I’ll use 20-pound fluorocarbon on the same reel that is mounted to a 7-3 medium-heavy Team Lew’s rod, making fairly long casts but not throwing the jig as far as I can (to ensure I can get solid hook sets).
On a sunny day, bass will move more shallow than at the first of the morning. The sun will heat up the rocks on the riprap, which will warm up the nearby shallow water and cause baitfish and bass to move shallow.
So I’ll shallow up my swimming jig. This Stone Jig pattern catches bass all day.
Okatibbee’s east arm has a breakwater wall at the marina. I’ll fish my Stone Jig and topwater lures around that breakwater.

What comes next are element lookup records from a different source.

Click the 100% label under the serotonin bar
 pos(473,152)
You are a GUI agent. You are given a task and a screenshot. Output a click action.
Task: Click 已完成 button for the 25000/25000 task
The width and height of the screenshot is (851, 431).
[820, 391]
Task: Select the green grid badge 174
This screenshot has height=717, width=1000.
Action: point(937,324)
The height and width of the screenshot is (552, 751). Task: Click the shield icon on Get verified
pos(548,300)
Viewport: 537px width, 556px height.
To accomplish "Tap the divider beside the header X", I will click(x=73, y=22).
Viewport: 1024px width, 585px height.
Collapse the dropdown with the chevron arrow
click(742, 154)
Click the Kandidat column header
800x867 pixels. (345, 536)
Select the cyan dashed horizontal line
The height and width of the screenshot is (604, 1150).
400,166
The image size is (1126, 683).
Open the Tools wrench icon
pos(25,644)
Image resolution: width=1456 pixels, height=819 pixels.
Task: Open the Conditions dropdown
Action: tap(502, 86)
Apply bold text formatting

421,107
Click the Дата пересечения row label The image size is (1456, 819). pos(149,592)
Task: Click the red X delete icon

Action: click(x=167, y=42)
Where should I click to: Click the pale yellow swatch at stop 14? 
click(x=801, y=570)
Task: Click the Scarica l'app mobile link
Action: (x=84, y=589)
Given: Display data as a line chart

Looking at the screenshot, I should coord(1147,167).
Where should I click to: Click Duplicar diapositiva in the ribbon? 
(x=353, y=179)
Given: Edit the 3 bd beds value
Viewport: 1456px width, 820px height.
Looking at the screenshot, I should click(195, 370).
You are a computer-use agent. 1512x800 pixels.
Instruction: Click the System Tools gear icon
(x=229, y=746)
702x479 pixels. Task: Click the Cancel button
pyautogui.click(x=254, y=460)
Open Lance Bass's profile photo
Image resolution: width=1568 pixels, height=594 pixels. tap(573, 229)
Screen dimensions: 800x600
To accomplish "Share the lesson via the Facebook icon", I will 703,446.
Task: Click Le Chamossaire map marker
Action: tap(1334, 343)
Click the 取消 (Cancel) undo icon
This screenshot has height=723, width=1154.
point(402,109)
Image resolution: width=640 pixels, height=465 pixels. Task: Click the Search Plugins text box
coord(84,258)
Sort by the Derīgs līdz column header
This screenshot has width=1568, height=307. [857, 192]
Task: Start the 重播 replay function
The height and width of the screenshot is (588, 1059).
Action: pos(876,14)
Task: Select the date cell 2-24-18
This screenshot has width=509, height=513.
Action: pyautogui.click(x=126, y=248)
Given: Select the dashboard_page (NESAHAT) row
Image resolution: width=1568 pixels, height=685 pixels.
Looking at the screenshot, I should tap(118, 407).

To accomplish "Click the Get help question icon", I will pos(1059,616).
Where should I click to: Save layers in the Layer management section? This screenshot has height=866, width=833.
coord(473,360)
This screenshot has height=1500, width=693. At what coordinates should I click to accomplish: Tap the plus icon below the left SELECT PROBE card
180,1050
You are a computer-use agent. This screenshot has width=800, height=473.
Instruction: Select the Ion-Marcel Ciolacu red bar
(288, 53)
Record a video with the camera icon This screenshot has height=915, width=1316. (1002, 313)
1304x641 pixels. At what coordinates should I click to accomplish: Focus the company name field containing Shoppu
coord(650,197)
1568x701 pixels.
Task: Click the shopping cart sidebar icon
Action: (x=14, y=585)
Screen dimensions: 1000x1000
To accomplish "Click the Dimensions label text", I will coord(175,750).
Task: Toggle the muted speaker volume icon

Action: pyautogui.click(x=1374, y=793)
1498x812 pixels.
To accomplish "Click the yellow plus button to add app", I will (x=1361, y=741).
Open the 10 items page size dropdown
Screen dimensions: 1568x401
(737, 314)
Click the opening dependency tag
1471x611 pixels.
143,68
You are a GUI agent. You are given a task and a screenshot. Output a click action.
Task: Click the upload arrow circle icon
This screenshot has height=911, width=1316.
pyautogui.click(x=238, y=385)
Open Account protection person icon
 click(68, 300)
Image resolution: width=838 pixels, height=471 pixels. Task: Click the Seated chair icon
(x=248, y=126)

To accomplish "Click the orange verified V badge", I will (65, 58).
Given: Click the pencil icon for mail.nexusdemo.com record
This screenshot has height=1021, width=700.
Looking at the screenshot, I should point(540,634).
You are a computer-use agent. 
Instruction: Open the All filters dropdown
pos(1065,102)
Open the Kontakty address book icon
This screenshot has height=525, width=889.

Next, I’ll fish a shad-colored Reel ’N Shad on the breakwater wall and the riprap with a ¼-ounce head and fluorocarbon line with a 6-10 medium rod.
I’ll also cast the lure to schooling bass when I spot them, but I will let it sink somewhat deeper in the water than usual, reel it a short way, kill the bait and let it fall to the bottom.
This technique of fishing means the Reel ’N Shad might get hung up in the bottom. However, this tactic gets bass to bite.
In December, as the water cools off, bass don’t want to chase bait and aren’t as active or aggressive; if you kill the bait and let it fall, you might trigger a reaction strike.
After the bass quit biting on the rocks, I’ll go to Gin Creek’s channel, with its numerous stumps, and fish it all the way out until it connects with the Okatibbee Creek channel. If the water’s low and not muddied, you’ll spot some of those stumps.
I’ll continue to cast the ½-ounce Stone Jig and the Reel ’N Shad toward the flats, bringing the lure over the lip of the break. Once the lure reaches the deep water side of the channel, I’ll kill the bait and allow it to fall to the bottom.
The third tactic I’ll use will be the Carolina-rigged green pumpkin HardNose lizard on the flats, bringing the rig past and through the stumps and letting it fall off the lip of the break on the creek channels.
I’ll use a 7-6 medium-heavy rod with 50-pound braid as my main line, a 1- or ½-ounce lead up the line, a bead under the lead and a barrel swivel with 3 feet of 26-pound White Peacock fluorocarbon line with a 5/0 hook.
Unless you’re fishing on a December day when Okatibbee’s bass are actively schooling, you won’t take large numbers of bass, but you can expect to catch 10 to 12 bass. The lake has been producing some nice fish, with an abundance of 3- to 5-pounders.